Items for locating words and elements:

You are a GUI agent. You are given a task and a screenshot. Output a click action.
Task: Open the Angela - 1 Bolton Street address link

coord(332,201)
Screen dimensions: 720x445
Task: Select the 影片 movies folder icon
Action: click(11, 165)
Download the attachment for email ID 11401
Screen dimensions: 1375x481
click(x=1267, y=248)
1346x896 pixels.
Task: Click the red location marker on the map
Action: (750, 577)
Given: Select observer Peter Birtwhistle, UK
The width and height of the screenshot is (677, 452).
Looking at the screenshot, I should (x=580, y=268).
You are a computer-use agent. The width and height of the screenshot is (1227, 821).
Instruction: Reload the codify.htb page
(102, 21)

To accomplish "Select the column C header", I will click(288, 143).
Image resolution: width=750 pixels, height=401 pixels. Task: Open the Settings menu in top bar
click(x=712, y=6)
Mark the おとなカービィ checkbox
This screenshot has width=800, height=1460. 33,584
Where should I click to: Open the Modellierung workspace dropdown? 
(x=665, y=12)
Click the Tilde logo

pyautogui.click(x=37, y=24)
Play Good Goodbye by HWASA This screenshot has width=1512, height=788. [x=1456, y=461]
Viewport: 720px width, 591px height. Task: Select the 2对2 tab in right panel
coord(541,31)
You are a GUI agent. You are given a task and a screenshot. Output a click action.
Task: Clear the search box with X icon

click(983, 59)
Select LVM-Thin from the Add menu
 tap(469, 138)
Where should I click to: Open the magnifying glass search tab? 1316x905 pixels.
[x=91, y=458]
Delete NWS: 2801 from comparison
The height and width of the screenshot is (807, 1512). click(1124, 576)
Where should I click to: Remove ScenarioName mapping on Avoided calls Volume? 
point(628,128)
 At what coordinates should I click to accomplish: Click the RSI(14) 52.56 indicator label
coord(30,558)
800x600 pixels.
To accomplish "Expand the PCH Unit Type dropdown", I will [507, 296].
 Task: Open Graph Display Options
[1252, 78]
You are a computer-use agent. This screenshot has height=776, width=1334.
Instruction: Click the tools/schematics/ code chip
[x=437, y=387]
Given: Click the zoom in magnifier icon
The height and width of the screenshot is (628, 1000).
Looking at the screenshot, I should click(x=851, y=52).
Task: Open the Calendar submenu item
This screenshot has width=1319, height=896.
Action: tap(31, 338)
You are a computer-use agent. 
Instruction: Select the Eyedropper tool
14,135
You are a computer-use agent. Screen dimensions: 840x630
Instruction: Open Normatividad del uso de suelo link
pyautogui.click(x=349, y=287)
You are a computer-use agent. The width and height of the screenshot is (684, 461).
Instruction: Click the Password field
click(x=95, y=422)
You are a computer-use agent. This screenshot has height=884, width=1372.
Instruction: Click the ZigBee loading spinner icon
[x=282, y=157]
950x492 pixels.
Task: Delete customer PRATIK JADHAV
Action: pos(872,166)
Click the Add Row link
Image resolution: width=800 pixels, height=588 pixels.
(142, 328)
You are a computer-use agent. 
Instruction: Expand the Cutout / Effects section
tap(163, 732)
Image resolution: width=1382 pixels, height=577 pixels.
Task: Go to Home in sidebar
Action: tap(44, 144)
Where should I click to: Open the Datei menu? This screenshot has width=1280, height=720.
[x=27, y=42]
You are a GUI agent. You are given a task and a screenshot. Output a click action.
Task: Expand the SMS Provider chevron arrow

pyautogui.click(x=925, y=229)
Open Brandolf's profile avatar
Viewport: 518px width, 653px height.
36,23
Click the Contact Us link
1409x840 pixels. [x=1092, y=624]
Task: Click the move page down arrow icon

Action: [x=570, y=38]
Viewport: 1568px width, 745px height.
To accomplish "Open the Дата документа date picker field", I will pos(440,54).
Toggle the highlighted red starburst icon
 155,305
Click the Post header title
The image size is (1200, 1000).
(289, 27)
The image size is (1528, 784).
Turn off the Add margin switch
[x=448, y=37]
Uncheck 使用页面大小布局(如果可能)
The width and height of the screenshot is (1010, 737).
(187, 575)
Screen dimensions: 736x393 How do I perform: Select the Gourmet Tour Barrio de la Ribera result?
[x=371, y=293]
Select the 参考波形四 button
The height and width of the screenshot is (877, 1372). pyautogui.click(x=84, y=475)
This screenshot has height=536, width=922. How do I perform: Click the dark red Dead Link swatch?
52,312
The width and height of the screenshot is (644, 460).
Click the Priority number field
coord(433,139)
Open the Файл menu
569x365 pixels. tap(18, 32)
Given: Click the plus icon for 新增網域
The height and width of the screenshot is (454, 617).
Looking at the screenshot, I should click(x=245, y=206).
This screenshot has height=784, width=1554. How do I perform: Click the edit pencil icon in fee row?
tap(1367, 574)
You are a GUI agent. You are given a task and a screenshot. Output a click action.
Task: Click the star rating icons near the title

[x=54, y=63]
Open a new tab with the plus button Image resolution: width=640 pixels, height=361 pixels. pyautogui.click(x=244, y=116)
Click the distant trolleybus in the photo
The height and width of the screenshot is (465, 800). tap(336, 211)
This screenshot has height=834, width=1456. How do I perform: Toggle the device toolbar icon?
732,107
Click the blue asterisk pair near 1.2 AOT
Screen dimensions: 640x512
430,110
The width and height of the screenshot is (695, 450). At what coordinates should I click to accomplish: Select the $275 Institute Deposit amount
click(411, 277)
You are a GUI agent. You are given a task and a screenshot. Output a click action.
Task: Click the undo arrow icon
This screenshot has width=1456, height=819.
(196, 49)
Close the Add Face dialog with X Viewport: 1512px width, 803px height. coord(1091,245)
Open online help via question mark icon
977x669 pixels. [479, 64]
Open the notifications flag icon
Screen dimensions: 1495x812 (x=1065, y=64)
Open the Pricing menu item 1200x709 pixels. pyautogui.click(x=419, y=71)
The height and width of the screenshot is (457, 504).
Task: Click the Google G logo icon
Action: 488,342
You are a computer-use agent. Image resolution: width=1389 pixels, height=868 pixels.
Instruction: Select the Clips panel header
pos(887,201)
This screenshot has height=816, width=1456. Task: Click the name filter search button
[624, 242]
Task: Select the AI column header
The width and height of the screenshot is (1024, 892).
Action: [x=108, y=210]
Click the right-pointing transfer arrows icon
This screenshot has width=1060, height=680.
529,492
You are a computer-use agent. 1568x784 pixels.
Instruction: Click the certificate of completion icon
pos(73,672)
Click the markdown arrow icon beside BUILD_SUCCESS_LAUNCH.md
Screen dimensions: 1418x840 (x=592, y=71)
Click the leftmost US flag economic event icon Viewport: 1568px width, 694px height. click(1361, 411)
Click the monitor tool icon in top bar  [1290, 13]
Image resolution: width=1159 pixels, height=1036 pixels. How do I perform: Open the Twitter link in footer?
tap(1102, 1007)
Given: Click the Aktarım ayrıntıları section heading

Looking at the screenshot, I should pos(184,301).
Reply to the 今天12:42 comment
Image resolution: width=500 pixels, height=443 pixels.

**STATED PROBLEM**
Lay out the items as a Markdown table with the columns Row and Line, one numbered row per line and no blank lines. Begin at the line that contains "Task: Select the AI column header" and stop after the line that contains "pos(73,672)".

**CORRECT RESULT**
| Row | Line |
|---|---|
| 1 | Task: Select the AI column header |
| 2 | The width and height of the screenshot is (1024, 892). |
| 3 | Action: [x=108, y=210] |
| 4 | Click the right-pointing transfer arrows icon |
| 5 | This screenshot has width=1060, height=680. |
| 6 | 529,492 |
| 7 | You are a computer-use agent. 1568x784 pixels. |
| 8 | Instruction: Click the certificate of completion icon |
| 9 | pos(73,672) |